((
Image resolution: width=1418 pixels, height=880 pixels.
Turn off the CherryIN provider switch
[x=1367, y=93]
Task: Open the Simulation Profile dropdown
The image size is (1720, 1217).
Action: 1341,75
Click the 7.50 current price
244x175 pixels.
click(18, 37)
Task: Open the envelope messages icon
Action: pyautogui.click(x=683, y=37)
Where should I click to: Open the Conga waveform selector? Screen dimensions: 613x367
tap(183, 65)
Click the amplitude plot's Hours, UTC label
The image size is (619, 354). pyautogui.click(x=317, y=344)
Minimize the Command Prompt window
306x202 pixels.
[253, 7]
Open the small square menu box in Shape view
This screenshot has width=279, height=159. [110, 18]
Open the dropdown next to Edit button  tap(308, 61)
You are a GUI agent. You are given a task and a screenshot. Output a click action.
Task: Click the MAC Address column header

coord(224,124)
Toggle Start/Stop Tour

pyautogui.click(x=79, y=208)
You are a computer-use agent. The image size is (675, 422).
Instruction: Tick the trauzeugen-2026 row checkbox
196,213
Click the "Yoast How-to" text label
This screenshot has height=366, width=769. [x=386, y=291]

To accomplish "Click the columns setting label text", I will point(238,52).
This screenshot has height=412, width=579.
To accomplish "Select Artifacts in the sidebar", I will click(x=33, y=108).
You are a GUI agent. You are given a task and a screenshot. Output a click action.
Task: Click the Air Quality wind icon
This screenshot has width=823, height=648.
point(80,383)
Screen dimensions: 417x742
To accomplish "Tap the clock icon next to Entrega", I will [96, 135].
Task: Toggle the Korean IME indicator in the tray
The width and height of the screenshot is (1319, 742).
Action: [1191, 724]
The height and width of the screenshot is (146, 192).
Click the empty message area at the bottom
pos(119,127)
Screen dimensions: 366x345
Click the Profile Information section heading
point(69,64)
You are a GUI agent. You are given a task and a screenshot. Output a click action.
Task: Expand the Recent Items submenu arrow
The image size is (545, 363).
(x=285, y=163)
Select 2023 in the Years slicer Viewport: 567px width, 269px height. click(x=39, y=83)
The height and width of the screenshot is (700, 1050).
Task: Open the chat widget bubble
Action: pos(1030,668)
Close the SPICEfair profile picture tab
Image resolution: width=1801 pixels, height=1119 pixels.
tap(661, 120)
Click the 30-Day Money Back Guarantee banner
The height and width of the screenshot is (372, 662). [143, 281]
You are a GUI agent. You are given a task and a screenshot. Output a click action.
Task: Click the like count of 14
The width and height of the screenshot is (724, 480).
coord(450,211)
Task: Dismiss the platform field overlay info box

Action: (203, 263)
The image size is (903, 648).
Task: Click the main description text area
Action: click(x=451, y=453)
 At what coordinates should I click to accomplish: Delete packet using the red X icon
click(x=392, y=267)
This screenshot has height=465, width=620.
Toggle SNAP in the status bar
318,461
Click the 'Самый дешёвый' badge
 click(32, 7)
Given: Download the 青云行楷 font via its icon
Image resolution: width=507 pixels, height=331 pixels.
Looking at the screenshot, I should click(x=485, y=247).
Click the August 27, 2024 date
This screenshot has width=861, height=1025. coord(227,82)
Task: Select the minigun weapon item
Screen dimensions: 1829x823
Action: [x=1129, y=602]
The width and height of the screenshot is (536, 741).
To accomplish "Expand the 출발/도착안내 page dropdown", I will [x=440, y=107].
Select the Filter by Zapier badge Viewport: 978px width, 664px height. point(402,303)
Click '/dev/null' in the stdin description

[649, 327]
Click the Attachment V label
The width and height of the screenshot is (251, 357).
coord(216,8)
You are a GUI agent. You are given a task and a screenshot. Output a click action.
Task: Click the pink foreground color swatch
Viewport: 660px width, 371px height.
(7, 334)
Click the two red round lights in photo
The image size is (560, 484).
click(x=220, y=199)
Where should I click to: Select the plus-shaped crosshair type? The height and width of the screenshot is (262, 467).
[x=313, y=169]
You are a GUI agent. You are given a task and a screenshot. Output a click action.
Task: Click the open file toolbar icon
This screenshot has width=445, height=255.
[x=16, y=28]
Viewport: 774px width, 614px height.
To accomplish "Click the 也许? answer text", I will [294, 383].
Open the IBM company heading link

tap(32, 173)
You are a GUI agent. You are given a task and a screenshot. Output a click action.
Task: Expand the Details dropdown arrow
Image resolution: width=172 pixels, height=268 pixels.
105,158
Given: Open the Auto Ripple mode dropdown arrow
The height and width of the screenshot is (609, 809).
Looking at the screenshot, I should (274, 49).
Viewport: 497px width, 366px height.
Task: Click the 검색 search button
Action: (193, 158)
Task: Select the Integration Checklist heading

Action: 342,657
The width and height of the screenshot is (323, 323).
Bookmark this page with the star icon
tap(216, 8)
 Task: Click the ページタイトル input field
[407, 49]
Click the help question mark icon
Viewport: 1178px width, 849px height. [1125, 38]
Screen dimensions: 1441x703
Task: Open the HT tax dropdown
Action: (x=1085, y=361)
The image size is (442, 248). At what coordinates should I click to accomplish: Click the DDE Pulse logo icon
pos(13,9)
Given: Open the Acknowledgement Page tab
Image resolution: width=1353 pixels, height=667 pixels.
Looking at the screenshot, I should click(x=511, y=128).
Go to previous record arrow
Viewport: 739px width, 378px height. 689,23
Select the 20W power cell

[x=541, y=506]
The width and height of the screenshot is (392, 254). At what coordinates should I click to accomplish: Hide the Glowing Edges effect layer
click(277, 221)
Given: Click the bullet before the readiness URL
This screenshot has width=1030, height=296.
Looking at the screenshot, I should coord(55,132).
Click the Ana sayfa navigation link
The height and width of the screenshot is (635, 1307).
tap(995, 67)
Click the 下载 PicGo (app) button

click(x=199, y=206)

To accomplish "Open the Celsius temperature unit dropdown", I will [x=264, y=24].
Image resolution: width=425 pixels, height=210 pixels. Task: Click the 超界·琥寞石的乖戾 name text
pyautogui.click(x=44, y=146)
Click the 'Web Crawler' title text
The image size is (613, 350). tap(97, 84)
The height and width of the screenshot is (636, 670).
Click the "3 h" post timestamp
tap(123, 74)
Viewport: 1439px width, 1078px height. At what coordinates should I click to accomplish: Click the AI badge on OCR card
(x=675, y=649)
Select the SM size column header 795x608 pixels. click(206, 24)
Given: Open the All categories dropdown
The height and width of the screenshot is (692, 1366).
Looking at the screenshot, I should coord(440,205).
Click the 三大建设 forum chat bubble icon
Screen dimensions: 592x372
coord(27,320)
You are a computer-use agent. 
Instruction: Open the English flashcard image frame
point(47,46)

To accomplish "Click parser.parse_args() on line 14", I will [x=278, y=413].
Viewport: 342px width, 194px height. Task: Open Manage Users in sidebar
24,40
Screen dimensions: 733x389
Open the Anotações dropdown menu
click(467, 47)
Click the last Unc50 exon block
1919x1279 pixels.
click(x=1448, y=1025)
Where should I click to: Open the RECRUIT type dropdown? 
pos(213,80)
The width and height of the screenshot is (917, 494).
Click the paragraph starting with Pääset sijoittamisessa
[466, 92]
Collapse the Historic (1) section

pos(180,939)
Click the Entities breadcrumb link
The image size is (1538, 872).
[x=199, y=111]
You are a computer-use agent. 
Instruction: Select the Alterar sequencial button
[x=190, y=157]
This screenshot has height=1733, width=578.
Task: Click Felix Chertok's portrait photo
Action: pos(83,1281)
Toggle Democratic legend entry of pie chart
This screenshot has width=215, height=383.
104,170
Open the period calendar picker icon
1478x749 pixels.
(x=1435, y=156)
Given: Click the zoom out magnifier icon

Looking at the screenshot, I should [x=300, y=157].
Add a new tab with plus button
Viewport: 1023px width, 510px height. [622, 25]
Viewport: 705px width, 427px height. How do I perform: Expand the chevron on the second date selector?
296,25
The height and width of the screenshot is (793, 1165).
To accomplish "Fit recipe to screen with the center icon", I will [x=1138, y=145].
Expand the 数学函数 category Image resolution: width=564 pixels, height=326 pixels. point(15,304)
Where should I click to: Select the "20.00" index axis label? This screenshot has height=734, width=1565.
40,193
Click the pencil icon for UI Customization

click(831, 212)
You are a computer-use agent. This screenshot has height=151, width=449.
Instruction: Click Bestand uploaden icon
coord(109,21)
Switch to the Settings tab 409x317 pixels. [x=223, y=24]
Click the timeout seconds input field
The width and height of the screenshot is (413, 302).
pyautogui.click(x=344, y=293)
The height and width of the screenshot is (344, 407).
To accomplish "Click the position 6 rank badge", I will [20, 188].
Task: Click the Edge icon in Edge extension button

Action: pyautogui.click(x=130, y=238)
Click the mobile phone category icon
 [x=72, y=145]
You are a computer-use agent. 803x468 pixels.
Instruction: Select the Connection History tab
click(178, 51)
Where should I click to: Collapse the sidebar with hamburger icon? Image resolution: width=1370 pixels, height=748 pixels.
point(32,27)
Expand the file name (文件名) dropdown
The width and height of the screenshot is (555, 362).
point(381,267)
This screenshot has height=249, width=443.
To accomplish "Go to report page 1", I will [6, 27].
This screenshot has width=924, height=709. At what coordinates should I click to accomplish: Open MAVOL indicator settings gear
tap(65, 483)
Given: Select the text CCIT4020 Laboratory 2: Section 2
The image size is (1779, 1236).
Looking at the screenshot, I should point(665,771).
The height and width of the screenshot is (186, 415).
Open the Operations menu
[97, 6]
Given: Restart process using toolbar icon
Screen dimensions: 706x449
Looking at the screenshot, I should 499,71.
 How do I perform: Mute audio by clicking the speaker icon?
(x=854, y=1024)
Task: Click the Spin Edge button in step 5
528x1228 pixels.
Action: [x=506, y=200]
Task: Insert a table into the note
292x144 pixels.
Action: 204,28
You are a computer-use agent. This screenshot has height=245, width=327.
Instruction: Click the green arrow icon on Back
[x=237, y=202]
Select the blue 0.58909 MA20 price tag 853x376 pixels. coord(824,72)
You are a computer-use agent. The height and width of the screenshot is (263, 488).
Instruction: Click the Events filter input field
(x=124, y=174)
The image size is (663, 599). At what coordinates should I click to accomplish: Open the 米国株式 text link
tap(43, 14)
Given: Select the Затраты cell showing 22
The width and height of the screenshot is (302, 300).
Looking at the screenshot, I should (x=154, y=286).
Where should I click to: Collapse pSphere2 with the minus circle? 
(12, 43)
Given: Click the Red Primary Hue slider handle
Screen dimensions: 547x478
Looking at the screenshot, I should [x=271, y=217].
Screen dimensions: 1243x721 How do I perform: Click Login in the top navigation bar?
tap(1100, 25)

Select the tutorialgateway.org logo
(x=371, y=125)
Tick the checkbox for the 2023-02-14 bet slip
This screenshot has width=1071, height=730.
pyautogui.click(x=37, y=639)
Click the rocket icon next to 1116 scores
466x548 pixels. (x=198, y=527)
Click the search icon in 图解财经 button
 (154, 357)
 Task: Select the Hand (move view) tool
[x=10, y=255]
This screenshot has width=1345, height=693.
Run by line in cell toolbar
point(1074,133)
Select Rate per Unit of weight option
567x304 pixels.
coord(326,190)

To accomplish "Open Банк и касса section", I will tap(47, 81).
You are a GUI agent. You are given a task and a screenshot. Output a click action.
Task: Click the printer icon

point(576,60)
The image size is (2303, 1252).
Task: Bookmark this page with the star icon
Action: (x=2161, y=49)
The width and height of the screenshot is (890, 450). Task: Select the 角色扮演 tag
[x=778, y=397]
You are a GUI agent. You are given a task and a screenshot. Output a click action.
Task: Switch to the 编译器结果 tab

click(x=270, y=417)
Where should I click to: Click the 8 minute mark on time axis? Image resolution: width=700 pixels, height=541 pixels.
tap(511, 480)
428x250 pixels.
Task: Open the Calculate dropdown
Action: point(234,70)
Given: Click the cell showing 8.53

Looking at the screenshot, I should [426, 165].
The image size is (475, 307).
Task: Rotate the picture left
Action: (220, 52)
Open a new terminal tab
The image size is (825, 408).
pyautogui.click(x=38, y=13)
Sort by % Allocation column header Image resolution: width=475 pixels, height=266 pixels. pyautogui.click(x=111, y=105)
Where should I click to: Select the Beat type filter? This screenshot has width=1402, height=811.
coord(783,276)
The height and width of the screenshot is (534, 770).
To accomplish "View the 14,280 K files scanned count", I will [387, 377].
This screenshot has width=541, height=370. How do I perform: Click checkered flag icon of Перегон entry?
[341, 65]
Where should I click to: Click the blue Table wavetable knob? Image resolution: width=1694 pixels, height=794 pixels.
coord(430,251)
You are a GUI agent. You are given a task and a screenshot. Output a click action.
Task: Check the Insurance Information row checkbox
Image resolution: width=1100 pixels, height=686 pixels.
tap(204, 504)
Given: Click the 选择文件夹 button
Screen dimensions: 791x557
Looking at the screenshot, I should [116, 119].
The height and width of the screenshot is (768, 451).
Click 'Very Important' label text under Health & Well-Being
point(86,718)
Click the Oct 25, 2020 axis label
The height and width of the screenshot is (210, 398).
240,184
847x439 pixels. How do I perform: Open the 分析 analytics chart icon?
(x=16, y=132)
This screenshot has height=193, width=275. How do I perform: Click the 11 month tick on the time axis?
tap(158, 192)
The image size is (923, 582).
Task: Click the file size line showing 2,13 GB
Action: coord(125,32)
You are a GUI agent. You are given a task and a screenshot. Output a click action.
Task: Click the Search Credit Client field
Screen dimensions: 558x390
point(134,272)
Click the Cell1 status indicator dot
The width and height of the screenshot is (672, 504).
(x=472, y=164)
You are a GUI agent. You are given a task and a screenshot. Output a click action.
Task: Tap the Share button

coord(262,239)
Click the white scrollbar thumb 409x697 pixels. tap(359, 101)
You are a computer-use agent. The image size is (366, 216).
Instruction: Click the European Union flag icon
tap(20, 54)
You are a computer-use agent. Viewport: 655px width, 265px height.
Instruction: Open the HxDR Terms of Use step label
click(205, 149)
))
Aim: Extract from the material the lines running from the line with "Click the white" up to and including the line with "tap(20, 54)", and reproduce them without any change.

Written response:
Click the white scrollbar thumb 409x697 pixels. tap(359, 101)
You are a computer-use agent. The image size is (366, 216).
Instruction: Click the European Union flag icon
tap(20, 54)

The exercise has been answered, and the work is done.